Sekilas Pendidikan Karakter di Australia

Beberapa bulan terakhir para pelaku pendidikan di tanah air ramai berwacana tentang Kurikulum 2013. Pro dan kontra mewarnai obrolan di berbagai milis dan tulisan di media massa. Ada yang mengatakan bahwa kurikulum baru ini 'mengantarkan siswa ke surga' karena saking saratnya muatan etika dan budi pekerti di dalam sebagian besar kompetensi dasar. Sikap-sikap yang banyak disebut antara lain adalah jujur, peduli, patuh, bertanggung-jawab, proaktif, responsif, dan lain-lain. 

Bahwa pendidikan karakter sangat penting mewarnai proses belajar mengajar, tidak ada yang menyangkal. Namun seringkali kita, para pendidik, lupa bahwa pemilihan materi dan metode pembelajaran yang kita gunakan sebenarnya amat penting untuk menanamkan budi pekerti. Saya mempertanyakan seberapa perlu sebuah kurikulum menyebutkan sederetan karakter untuk dicapai dalam daftar kompetensi dasarnya. Dilihat dari kacamata orang awam saja, susah membayangkan bagaimana cara mengukur pencapaian sikap-sikap luhur di atas. Namun anggap saja ini sebuah kerangka yang bagus. Pertanyaan berikutnya adalah seberapa upaya pelaku pendidikan memastikan bahwa kerangka itu diterjemahkan dalam materi dan proses belajar mengajar. Tentu saja kita belum memperoleh jawabannya, karena buku pegangan yang disusun Kemendikbud juga belum bisa dinikmati isinya. 

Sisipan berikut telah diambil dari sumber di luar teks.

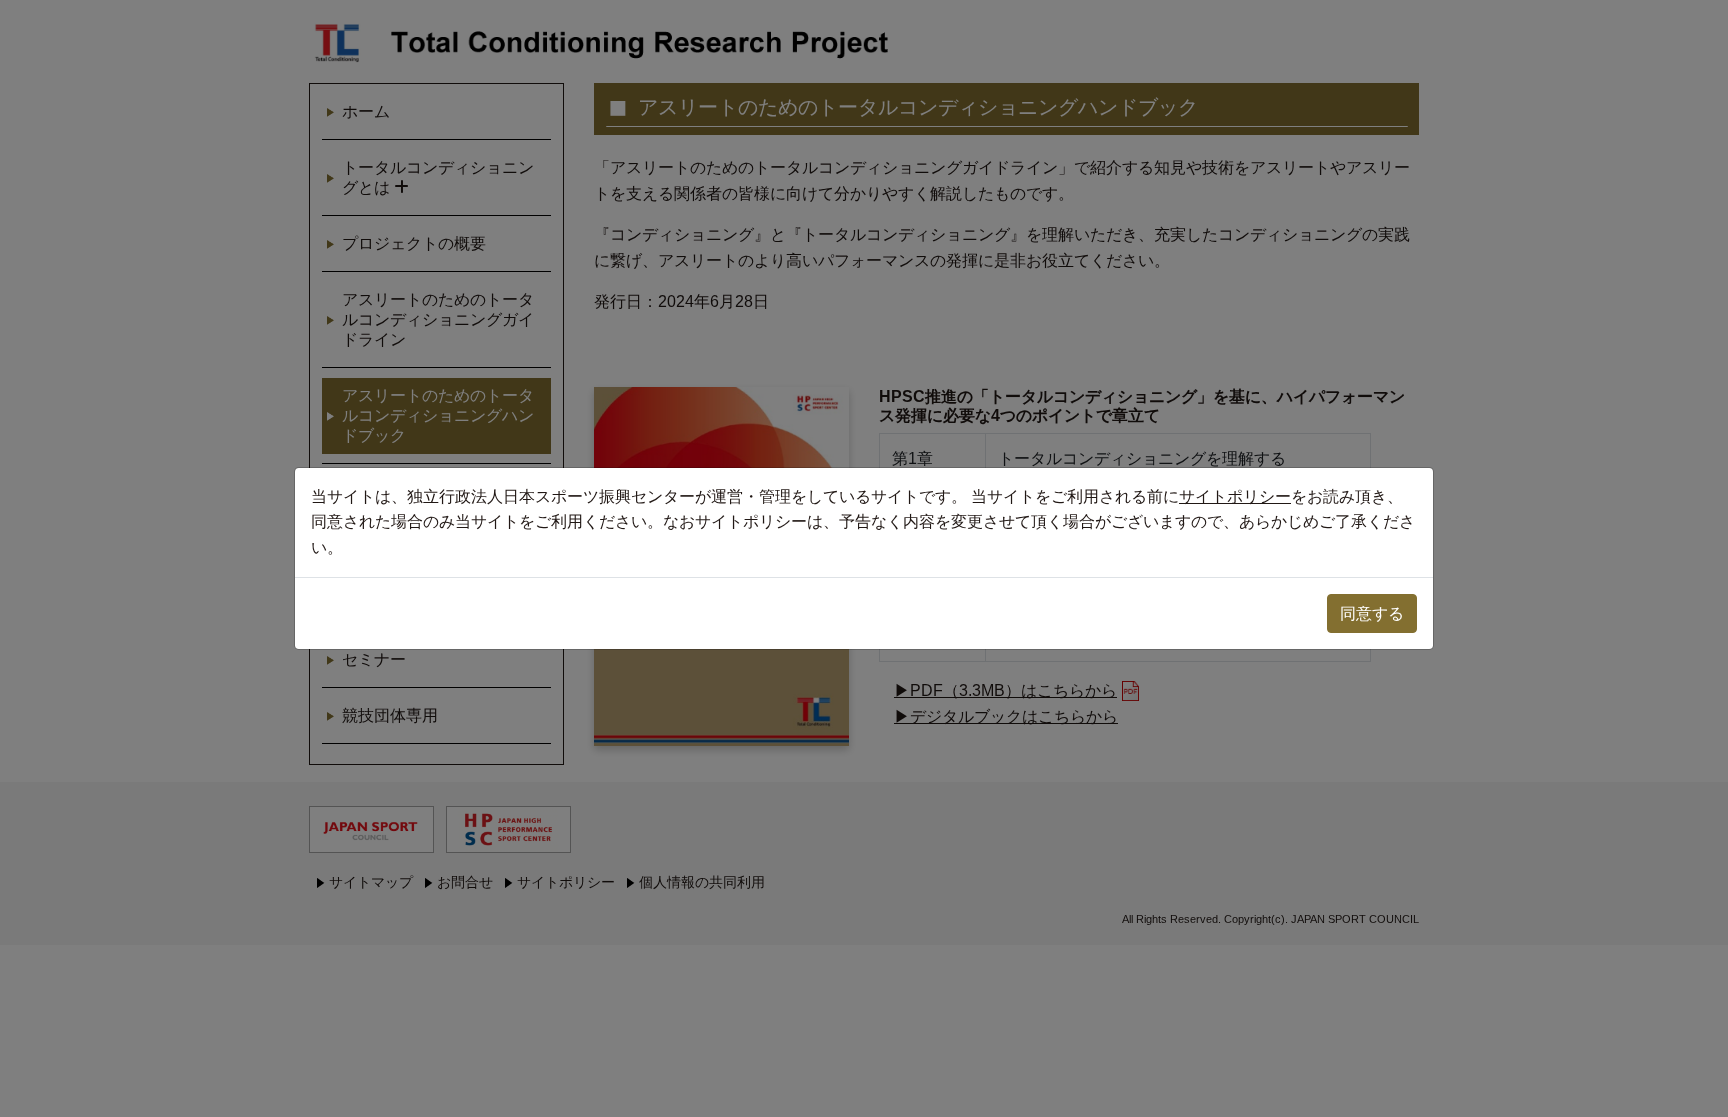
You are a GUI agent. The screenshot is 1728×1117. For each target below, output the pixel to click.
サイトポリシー (1235, 496)
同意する (1372, 613)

Ada beberapa hal menarik saat saya membaca draft kurikulum 2013, terutama untuk tingkat SMA/MA. Di mata pelajaran Sejarah Indonesia, misalnya, berkali-kali disebutkan Kompetensi Dasar "Berlaku jujur dan bertanggung-jawab dalam mengerjakan tugas-tugas pembelajaran sejarah." Kira-kira kalau kita tanyakan makna KD ini kepada 10 guru, apakah kita akan memperoleh interpretasi yang senada? Apakah ini berarti siswa tidak mencontek, tidak lirak-lirik, tidak mau menerima bocoran kunci jawaban pada ujian apapun? Ataukah ini bisa diartikan bahwa siswa bisa jujur dalam mengungkap kebenaran fakta sejarah, meski mungkin versinya berbeda dari buku teks? Apakah gurunya sendiri juga jujur dan terbuka dalam menyampaikan materi dari berbagai sudut pandang, ataukah mengikuti kebenaran sejarah versi buku teks? Pertanyaan-pertanyaan menggelitik ini layak dicobakan dalam sebuah survey atau bahkan penelitian. 


Contoh satu KD di atas menyiratkan bahwa dunia pendidikan adalah gelanggang politik budaya. Kurikulum bisa dipandang sebagai produk budaya. Dengan sendirinya, produk itu dihasilkan, direpresentasikan, diresepsi, dan diregulasi secara berbeda. Di sini kita bisa jelas melihat bahwa hubungan kekuasaanpun ikut bermain dalam dunia pendidikan, tidak hanya pada tataran kurikulum, namun bahkan pada tataran materi mana yang layak diberikan menurut versi pemerintah. Tidak ada yang salah memang, karena penguasa di manapun akan selalu berupaya untuk melakukan regulasi. Pertanyaannya berikutnya adalah, seberapa upaya guru menjadi agen yang bisa menyiasati regulasi itu. Kalau misalnya ada fakta-fakta sejarah yang disembunyikan kebenarannya di dalam buku teks, seberapa upaya guru untuk memberikan informasi yang berimbang di depan kelas? Tanpa sadar, KD yang nampaknya indah itu bisa menjadi bumerang bagi  pemerintah sendiri. 


Di milis Ganesa, mas Eko Prasetyo termasuk yang getol menulis cerita sejarah dari versi yang berbeda. Kisah yang bergulir sebenarnya tertulis dalam buku-buku yang beredar di pasaran. Tapi apakah pemerintah mendorong kisah-kisah ini diungkapkan dalam buku sejarah versi yang resmi. History is His Story after all. Sejarah adalah benar menurut versi yang mengungkapkannya.  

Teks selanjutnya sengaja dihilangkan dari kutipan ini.